Alberta Premier Danielle Smith has garnered the support of Newfoundland and Labrador’s Liberal government for a reset on how the federal government distributes equalization payments.
Smith has called on Alberta to stop subsidizing provinces with productive economies like Ontario, Quebec and British Columbia.
Smith told reporters Monday that her government had “no issue with Alberta continuing to subsidize smaller provinces with their needs” but that there was “no excuse” for provinces like Ontario, Quebec and B.C. to be “subsidizing one another.”
“That was never the intent of equalization, and it needs to end,” said Smith.
Spokesperson for Newfoundland’s Liberal government Greg Gill responded by telling the National Post that he agreed with Smith’s sentiment on Thursday.
“Equalization is intended to ensure … fairness for all citizens.

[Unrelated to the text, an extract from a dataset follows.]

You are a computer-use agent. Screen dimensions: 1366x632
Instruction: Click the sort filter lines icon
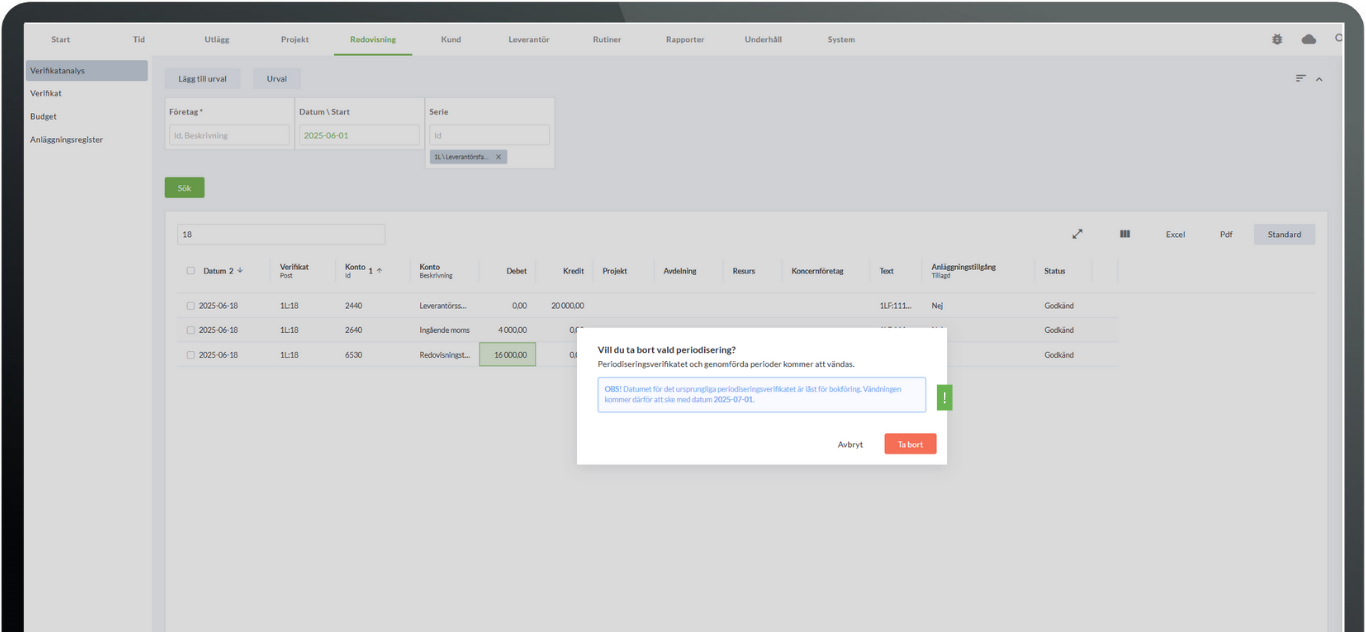pos(1301,78)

Currently, this fairness is not achieved for Newfoundland and Labrador,” said Gill.
Newfoundland’s government said the equalization program hurts residents by negating the high cost of delivering services to the remote areas of the sparsely populated province.

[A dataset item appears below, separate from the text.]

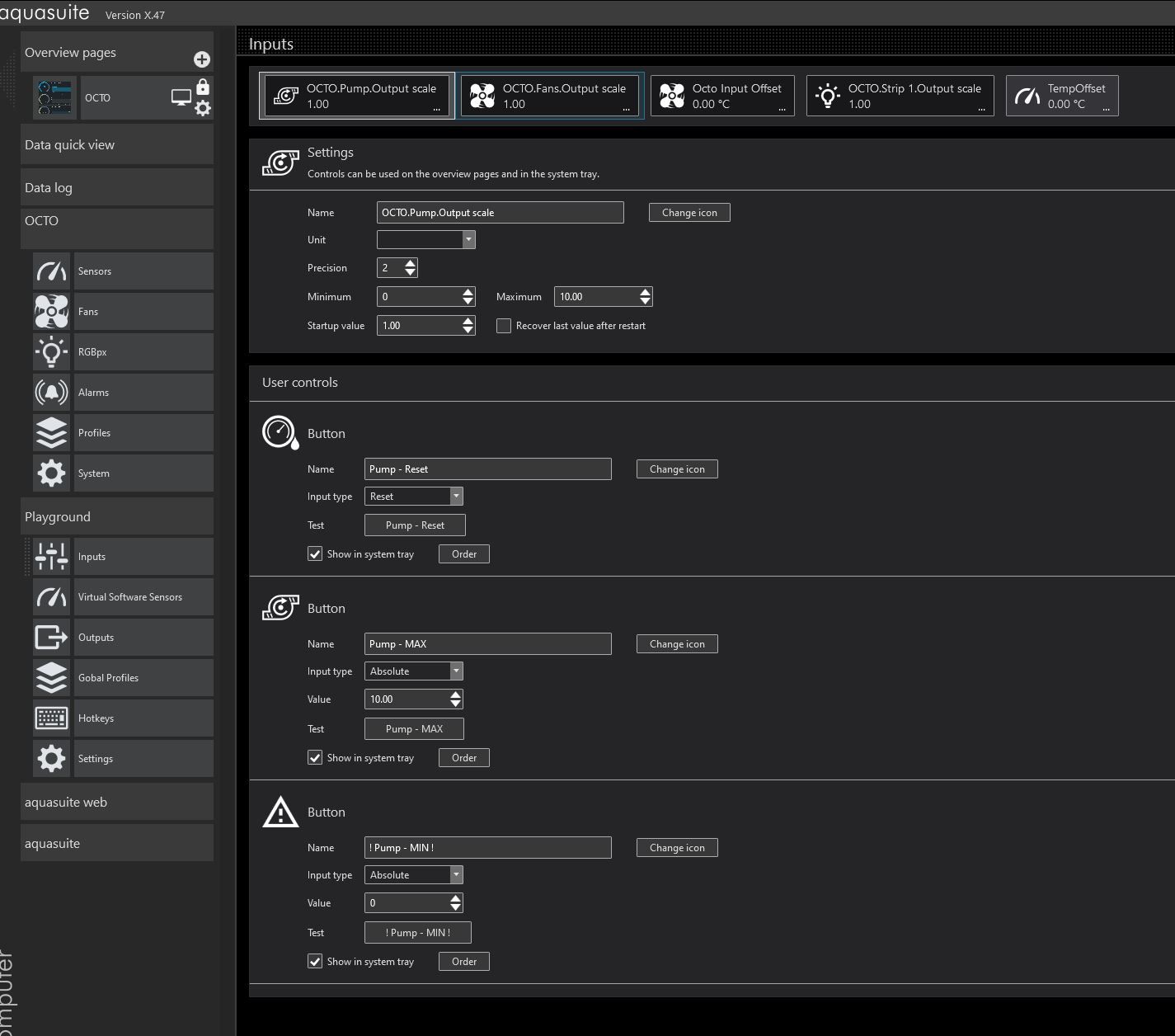Open RGBpx lightbulb icon
Screen dimensions: 1175x1036
click(x=51, y=352)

“(We) service… more than 500 communities across a large, geographically dispersed, and aging population connected by almost 10,000 kilometres of roads,” continued Gill.
Additionally, he argued that the program currently penalizes the province for developing offshore oil and its other natural resources.
Last year, Newfoundland filed a court challenge against the federal program on the basis that it doesn’t make good on its constitutional purpose.
The lawsuit seeks relief over several issues: the exclusion of service delivery costs in payment calculations, the fiscal capacity cap, the inequitable distribution of excess equalization program funding and the gross domestic product growth ceiling.
“From our perspective, the Government of Canada’s equalization program is insufficient in that it does not consider the cost of delivering services in a province such as ours with a geographically dispersed population; nor does it consider the inequity caused by including 100 per cent of our natural resource revenue in the formula,” said Deputy Premier Siobhan Coady at the time.
“We want the equalization program to treat provinces equitably,” he added.
Smith said in March that Alberta would no longer agree to “subsidizing other large provinces who are fully capable of funding themselves.”
Of the $26.17 billion in equalization payments earmarked for 2025-26, Quebec and Ontario will take the lion’s share for a combined $14.15 billion.
Quebec alone will get $13.57 billion.
On Monday Smith called for Albertans to begin receiving equitable per capita federal transfers and equalization payments at the same rate as Ontario, Quebec and B.C.
“If these points can be agreed to by the federal government, I am convinced it will not only make Alberta and Canada an infinitely stronger and more prosperous country, but will eliminate the doubts a growing number of Albertans feel about the future of Alberta in Canada,” she said.